Phillip Island’s (Millowl) little penguins experienced a breeding boom, with around 24,000 chicks hatching over the past season.

Phillip Island’s (Millowl) little penguins experienced a breeding boom, with around 24,000 chicks hatching over the past season. Phillip Island Nature Parks penguin specialist Dr Andre Chiaradia attributes the boom both to favourable conditions triggering the penguins to breed earlier and ‘double clutching’, where up to 2% of older adult penguins breed twice or more in the same season.

Environmental changes, including rising ocean temperatures in Bass Strait have seen penguin prey species, such as sardine and anchovy, arrive earlier at the penguins’ feeding grounds which benefit the penguins greatly. And, it is thought that the colony's older penguins, aware that their lives are coming to an end, are responding to these favourable environmental conditions by focusing their energy on breeding instead of survival to give their population a boost.

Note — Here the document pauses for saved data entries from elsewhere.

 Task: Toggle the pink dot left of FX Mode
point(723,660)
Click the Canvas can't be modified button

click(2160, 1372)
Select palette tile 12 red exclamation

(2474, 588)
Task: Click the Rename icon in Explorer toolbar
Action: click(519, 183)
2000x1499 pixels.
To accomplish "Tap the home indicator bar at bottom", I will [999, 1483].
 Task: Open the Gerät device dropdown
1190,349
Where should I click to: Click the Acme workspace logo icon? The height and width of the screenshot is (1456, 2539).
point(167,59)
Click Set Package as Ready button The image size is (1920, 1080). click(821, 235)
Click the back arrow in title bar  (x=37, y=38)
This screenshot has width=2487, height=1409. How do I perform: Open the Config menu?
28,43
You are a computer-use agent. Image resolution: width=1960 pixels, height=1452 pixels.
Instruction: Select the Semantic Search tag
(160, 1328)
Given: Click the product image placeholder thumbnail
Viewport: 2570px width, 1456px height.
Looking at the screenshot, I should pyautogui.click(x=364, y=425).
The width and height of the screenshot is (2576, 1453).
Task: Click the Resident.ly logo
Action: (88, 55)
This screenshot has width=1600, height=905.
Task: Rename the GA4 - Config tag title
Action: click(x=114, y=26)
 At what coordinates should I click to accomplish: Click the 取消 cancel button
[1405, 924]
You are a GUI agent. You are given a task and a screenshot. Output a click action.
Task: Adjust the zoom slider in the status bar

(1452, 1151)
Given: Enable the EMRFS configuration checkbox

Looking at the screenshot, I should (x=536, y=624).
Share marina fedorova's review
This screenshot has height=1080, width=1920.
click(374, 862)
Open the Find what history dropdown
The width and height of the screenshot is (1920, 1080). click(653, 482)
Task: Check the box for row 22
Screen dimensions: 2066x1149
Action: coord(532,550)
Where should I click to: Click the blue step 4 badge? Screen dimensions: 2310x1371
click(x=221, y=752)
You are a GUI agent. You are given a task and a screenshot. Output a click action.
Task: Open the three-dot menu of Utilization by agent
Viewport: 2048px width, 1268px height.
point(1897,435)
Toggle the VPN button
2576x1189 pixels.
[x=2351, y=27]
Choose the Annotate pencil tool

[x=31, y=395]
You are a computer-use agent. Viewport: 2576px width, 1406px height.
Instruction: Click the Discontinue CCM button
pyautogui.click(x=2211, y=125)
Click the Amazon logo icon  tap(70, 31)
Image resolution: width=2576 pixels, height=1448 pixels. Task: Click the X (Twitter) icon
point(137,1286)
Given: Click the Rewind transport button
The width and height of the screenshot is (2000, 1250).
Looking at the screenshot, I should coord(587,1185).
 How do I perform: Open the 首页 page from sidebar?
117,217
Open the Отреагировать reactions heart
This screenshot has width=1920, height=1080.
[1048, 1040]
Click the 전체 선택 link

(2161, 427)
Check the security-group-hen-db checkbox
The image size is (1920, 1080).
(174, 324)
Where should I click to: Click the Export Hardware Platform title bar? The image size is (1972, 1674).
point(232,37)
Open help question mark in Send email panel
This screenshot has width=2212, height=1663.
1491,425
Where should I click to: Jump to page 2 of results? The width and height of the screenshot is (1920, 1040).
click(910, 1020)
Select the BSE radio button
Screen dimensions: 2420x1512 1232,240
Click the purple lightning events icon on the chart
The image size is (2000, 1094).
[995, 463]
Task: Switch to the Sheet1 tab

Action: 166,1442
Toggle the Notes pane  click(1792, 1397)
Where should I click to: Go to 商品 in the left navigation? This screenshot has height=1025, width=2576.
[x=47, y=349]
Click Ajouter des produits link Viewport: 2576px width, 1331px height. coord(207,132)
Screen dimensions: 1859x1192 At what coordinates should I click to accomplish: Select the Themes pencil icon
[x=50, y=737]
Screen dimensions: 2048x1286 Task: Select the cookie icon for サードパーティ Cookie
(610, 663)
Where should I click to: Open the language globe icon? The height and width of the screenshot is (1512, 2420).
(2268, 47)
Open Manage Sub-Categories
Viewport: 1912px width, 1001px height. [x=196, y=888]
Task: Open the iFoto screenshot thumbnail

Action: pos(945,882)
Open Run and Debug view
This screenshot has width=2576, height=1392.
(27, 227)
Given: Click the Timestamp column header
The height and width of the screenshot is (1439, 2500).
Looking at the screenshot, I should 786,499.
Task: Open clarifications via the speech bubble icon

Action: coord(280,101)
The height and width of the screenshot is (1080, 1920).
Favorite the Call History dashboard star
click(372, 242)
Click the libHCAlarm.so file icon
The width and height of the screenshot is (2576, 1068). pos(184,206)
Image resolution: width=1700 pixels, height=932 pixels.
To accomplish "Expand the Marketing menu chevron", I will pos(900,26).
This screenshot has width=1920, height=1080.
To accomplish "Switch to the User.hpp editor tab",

While the rise in global temperature may have been of benefit to Phillip Island’s (Millowl) little penguins over the past season, it is likely that Bass Strait will become warmer and warmer, and there will be an ecological tipping point which will see the penguins ecosystem unable to cope with such rapid environmental change. “Our penguins are doing well, but we have to do everything in our power to make them resilient in the face of inevitable further increases in ocean temperature”, Dr Andre Chiaradia.